## Pixel coordinate grounding data
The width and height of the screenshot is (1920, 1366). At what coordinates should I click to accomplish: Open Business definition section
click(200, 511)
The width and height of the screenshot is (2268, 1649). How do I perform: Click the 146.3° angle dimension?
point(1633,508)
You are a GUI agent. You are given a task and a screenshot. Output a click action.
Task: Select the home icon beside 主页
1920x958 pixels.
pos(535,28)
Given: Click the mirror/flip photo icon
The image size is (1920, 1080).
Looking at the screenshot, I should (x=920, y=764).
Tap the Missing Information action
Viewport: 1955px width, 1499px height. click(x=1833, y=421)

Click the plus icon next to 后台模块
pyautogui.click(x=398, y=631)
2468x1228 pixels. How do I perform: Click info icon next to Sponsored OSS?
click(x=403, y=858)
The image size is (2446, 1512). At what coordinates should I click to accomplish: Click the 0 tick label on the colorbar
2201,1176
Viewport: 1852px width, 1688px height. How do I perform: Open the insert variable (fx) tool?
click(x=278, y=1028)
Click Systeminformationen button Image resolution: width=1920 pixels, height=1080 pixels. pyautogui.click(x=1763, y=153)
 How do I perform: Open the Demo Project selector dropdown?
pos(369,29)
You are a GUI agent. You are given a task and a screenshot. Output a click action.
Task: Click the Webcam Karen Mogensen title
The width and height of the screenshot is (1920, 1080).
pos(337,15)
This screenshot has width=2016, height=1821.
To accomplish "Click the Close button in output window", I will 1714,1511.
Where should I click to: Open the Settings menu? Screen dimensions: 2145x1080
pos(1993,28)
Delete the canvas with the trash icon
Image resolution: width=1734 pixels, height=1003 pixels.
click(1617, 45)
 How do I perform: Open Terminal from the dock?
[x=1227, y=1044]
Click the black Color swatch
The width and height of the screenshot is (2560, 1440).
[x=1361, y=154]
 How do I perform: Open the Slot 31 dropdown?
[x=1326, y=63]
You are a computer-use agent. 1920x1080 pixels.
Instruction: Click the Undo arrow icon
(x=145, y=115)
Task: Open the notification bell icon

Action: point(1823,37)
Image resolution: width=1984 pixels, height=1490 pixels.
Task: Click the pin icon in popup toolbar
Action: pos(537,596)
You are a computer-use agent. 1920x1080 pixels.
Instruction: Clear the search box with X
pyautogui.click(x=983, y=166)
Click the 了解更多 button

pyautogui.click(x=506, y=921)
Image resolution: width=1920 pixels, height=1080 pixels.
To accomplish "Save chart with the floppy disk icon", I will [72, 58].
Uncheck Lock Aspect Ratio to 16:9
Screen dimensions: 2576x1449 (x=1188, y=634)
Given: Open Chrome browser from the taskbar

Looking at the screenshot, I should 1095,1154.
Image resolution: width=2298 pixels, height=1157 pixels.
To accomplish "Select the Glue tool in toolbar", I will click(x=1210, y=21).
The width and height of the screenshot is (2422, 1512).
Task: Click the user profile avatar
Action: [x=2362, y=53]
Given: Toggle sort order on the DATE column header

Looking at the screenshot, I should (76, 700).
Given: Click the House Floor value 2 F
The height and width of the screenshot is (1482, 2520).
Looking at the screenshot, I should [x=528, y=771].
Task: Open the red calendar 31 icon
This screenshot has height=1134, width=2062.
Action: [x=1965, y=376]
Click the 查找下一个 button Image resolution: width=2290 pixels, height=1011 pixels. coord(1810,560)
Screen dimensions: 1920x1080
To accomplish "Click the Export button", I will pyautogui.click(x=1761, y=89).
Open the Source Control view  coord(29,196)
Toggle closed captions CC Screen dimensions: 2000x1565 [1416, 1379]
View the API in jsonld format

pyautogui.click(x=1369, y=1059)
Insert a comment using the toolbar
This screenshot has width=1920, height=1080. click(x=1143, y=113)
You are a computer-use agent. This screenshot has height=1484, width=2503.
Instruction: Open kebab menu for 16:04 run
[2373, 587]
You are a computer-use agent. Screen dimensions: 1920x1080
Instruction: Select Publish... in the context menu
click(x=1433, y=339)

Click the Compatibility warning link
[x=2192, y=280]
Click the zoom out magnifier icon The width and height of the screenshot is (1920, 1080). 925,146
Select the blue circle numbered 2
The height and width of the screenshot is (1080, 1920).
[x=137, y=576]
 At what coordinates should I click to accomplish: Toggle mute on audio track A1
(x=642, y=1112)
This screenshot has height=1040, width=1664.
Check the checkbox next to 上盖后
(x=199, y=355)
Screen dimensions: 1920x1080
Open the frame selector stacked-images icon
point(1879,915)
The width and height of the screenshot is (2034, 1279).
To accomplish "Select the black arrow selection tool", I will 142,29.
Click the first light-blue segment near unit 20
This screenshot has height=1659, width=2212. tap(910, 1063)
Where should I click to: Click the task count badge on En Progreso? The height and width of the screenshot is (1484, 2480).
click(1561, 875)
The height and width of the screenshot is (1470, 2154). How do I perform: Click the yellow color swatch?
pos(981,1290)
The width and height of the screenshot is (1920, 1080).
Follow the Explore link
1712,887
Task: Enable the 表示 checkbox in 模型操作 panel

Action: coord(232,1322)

## TASK
Among the lines above, find each one containing the string "computer" and copy it.

## SOLUTION FOR THIS EXERCISE
You are a computer-use agent. 1920x1080 pixels.
You are a computer-use agent. 1920x1080 pixels.
You are a computer-use agent. This screenshot has height=1484, width=2503.
You are a computer-use agent. Screen dimensions: 1920x1080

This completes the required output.